Let us understand the above with the help of an example. Anupam invests INR 10,000 per month for 30 years in an investment that generates a 10% return every year. The below table captures three scenarios and the value of investment corpus as it grows in each of the three scenarios:

Scenario No.

Details

Corpus total (INR Crores)

1

He does not withdraw any money during the entire period of 30 years.

2.17

2

He withdraws INR 5 lacs each around year 5 and year 10.

1.29

3

He withdraws INR 5 lacs each around year 20 and year 25.

1.96


We can come to the following conclusions from the above:

  1. Anupam invested only INR 36 lacs during the 30 years and did not touch the money in all these 30 years (Scenario 1). The corpus grew to INR 2.17 crores!! This is the power of compounding for you.

  2. As a result of withdrawing INR 10 lacs in the initial years (Scenario 2), the overall corpus value came down by a staggering 40% (compared to Scenario 1). Lesson – DO NOT interrupt compounding in the initial years as it can significantly impact the long-term wealth creation.

  3. Anupam did the same interruption towards the end of the investment duration. This resulted in a far less impact on the end corpus value, i.e., only 10% (as compared to Scenario 1)

Negative compounding – how does it happen?

Similar to positive compounding that happens when you invest your money, you can also suffer from the consequences of negative compounding. An example is when you get a loan and do not repay it for extended periods. The larger the duration of non-payment, the exponential will be the overall interest charged on loan. The higher the rate of the loan, the greater is the impact of negative compounding.

That is why you should try and save yourself from personal loans and credit cards. Because you don’t know how soon the negative compounding effect can make the outstanding amount balloon into an unmanageable amount. Apart from this, delay in repayment also affects your credit score.

Some tips to benefit from the power of compounding in your wealth creation journey

Below are some simple ways that you can apply the power of compounding in your life:

  1. Start saving as early on in your job/career as possible.

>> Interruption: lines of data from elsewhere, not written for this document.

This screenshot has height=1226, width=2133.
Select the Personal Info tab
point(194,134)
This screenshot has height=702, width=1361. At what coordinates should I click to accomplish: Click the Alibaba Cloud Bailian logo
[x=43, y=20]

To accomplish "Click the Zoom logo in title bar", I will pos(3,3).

Ideally, saving should start from the day that you get your first salary. Start setting aside 10% of your income for your financial goals. That way, you allow more time for the power of compounding to work.

  2. Understand the fact that wealth creation is a slow journey. It requires patience and faith. Most people miss creating wealth in their life to pursue “fast returns” and end up losing money by investing in risky and toxic products.

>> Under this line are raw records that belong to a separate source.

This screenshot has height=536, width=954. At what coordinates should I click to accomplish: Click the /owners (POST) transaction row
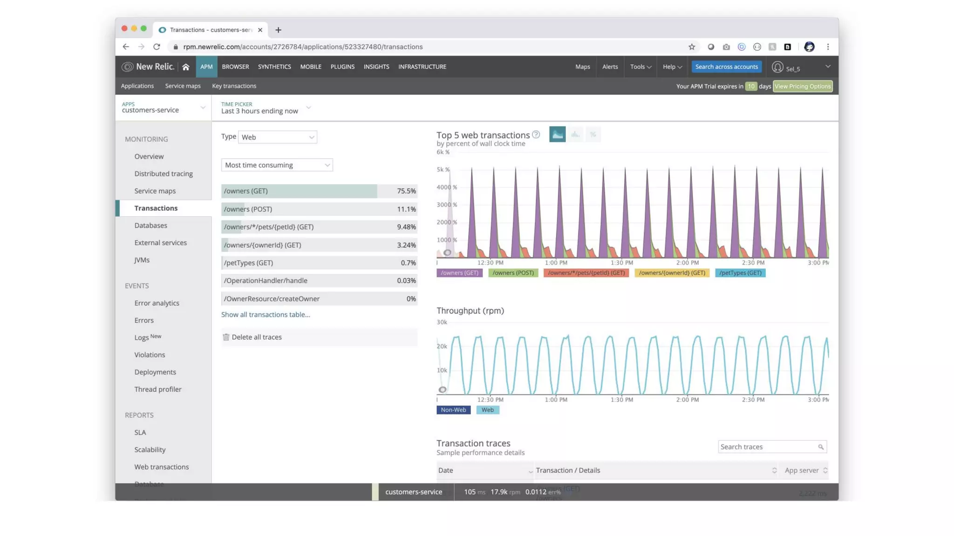click(319, 209)
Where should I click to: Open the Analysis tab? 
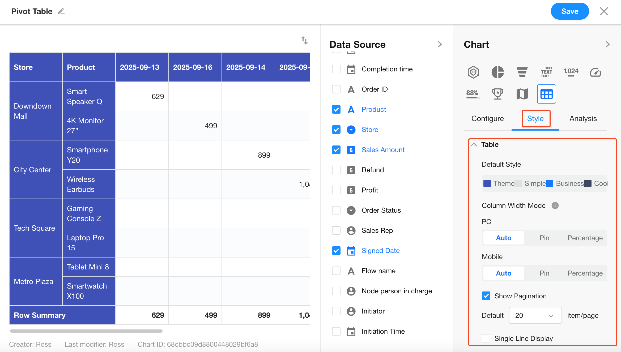pyautogui.click(x=583, y=119)
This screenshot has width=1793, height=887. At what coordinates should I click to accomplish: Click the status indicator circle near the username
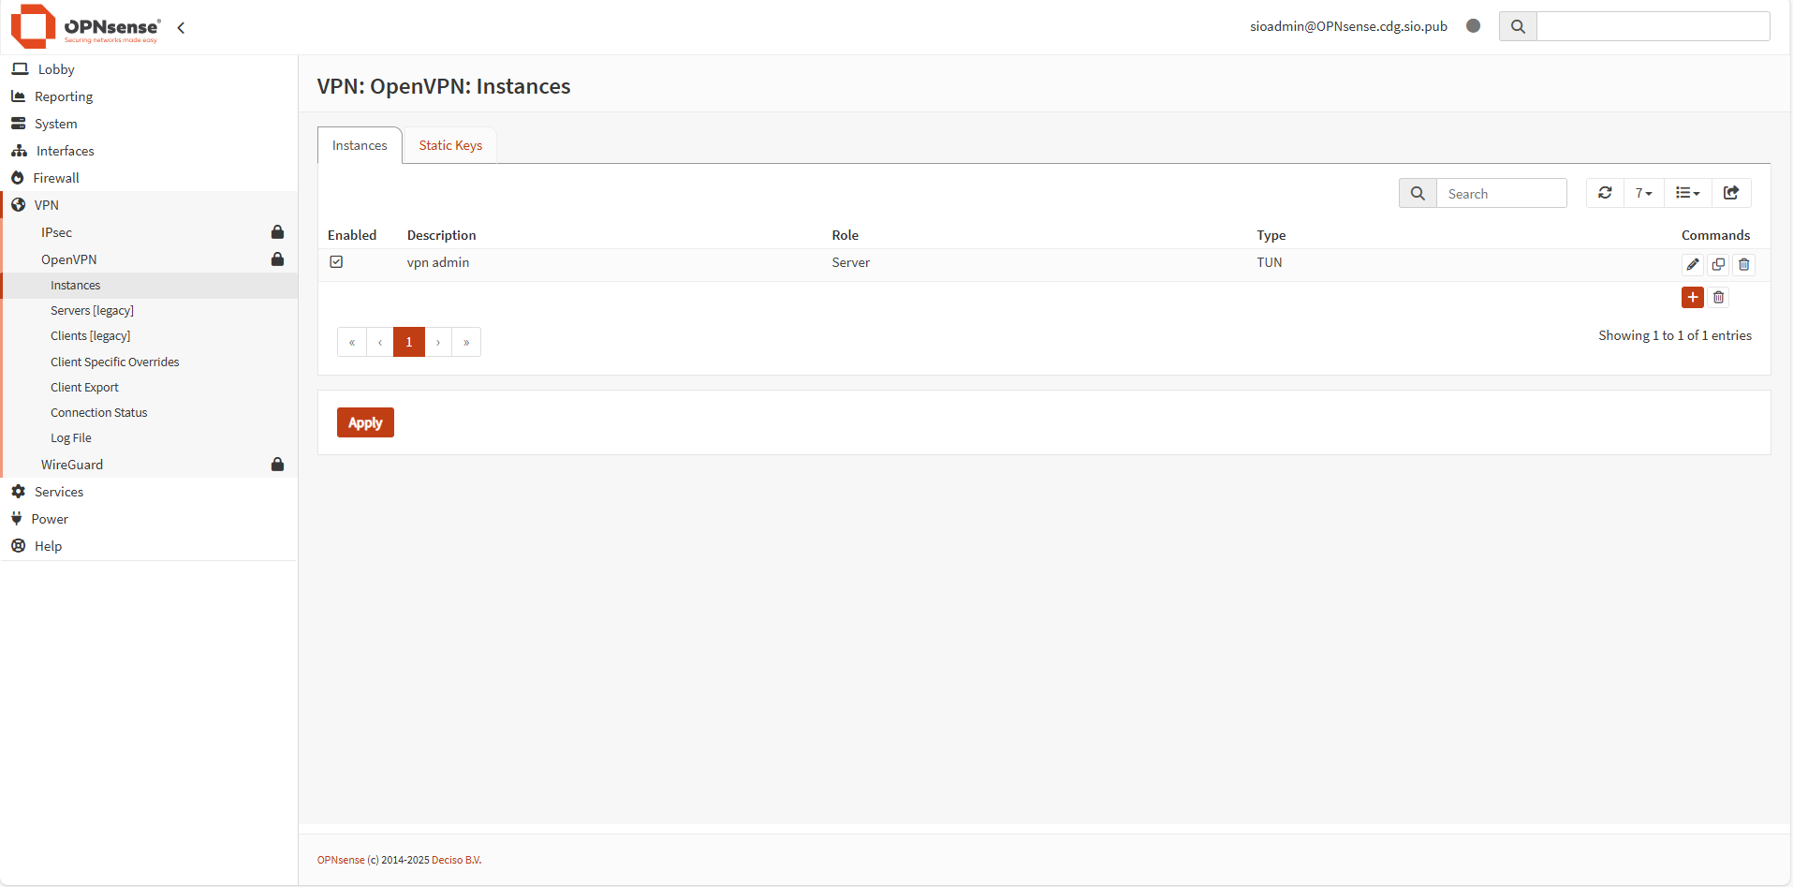[x=1473, y=26]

  3. Equity is the go-to asset class if you want to create wealth. But don’t blindly invest in it without knowing how it works. This will help you ignore the short-term volatility that comes with it and prevent you from liquidating your equity investments in volatile markets.

  4. Stay away from personal loans and credit cards as much as possible. Make a splurge fund and plan for your purchases in advance. Save a small sum over a few months and then buy the product. This will save you from the interest costs and harmful effects of negative compounding.

  5. Live a simple life. Choose a company of simple people. Often people fall into the trap of peer pressure and create a lifestyle for themselves which they find challenging to get out of. This lifestyle gets them into the prison of credit cards and personal loans. The simpler you live, the more money you will have to save and invest. Limit your social media engagement. Meditate for some time every day, as it rewires the brain and calms down our innate impulsive tendencies.

  6. Tag your investments to your financial goals. This can help you control the temptation to withdraw the money at the first available temptation and keep you focused on the financial goal.

  7. Prefer investing in the growth/cumulative interest option in the case of investments. This will help in the compounding of the investment returns over time.

Conclusion

Money makes money. This is a simple secret that, if understood correctly, can help you achieve financial freedom and live a decent retirement. The mantra is to start early, save as much as possible, and keep the money invested for an extended period. A sensible lifestyle and focus on financial planning can go a long way to help compounding work for you in creating long term wealth.